▶ [TASK DESCRIPTION] Search the data for the word "click" and copy out every line that has it.

Stored items:
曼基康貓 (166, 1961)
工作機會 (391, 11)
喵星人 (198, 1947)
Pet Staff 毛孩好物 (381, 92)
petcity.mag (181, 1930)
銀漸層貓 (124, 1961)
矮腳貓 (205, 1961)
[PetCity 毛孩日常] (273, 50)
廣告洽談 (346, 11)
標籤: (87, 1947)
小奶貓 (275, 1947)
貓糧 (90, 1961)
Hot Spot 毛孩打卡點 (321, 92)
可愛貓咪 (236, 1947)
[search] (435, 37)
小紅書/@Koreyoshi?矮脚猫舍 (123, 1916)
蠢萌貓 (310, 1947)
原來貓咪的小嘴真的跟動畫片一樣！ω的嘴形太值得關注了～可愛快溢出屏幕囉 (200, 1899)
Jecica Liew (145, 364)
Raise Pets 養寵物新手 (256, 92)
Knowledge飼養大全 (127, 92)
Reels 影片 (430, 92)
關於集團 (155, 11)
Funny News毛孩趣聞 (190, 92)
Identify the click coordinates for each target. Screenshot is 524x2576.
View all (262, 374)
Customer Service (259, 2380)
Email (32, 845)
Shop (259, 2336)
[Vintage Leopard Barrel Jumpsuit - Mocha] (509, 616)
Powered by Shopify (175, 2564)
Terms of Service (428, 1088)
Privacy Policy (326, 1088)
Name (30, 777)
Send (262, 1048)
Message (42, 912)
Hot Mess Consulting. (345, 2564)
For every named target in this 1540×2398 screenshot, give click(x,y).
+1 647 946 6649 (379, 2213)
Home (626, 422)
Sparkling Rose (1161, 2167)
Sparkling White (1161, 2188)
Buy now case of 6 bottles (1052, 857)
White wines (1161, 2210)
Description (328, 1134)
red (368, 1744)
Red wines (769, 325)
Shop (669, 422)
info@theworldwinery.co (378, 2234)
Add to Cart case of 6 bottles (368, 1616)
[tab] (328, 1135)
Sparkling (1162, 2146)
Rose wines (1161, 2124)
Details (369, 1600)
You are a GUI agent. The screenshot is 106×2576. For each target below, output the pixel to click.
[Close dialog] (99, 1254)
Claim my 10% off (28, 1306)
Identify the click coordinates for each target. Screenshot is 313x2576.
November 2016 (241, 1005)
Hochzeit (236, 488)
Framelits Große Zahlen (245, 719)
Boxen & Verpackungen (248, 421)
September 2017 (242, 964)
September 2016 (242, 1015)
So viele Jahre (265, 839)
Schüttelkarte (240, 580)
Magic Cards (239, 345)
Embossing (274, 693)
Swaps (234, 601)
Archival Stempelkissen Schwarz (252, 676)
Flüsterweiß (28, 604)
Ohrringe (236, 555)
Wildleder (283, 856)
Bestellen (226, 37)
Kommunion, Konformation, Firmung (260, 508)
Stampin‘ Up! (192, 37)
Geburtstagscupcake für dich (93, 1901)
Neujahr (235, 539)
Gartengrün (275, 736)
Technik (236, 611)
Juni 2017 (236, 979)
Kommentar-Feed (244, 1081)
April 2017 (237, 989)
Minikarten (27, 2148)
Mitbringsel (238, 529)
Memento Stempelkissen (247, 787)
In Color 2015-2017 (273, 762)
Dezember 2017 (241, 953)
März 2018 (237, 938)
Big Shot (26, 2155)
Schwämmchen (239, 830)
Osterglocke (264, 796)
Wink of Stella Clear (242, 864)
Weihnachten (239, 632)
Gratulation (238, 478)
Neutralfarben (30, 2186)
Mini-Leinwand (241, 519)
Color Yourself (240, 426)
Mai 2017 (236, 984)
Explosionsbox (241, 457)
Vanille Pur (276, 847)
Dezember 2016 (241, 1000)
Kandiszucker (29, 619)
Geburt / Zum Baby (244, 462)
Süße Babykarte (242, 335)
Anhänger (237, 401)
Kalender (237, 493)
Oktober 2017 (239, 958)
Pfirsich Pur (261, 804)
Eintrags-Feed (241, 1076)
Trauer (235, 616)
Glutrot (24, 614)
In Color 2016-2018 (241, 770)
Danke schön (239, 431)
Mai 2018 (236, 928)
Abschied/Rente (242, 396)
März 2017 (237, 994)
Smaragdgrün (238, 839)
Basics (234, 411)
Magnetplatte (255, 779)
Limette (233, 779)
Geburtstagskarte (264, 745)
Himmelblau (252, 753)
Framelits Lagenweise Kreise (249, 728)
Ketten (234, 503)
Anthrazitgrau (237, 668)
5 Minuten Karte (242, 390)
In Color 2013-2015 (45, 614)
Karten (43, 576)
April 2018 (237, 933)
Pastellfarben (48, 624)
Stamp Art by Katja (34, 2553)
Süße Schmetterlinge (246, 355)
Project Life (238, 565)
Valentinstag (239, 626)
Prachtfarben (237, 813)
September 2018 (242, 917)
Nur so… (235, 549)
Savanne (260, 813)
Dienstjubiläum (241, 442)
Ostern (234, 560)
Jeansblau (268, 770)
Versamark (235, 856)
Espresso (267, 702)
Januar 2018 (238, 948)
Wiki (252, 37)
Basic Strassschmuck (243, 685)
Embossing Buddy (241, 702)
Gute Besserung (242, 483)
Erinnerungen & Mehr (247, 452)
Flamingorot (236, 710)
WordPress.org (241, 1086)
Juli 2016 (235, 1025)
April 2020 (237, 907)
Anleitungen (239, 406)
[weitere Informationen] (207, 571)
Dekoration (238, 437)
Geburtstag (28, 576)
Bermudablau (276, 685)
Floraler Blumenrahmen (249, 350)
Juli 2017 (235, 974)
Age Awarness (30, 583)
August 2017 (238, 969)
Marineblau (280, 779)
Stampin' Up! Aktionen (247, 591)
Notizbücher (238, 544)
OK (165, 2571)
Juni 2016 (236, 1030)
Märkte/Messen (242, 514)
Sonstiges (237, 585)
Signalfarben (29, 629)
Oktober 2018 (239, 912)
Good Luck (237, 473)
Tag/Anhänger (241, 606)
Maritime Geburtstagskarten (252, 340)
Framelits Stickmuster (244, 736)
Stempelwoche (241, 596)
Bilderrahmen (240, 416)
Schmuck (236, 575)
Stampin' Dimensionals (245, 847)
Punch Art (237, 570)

▶ [TASK RESPONSE]
Identify the click coordinates for each target. Screenshot is 524x2576.
For every named target in this 1540×2398 screenshot, give click(x,y).
You are a GUI agent. The screenshot is 106×2576. For each target below, output the pixel to click.
Identify the click coordinates for each target. Screenshot is 313x2576.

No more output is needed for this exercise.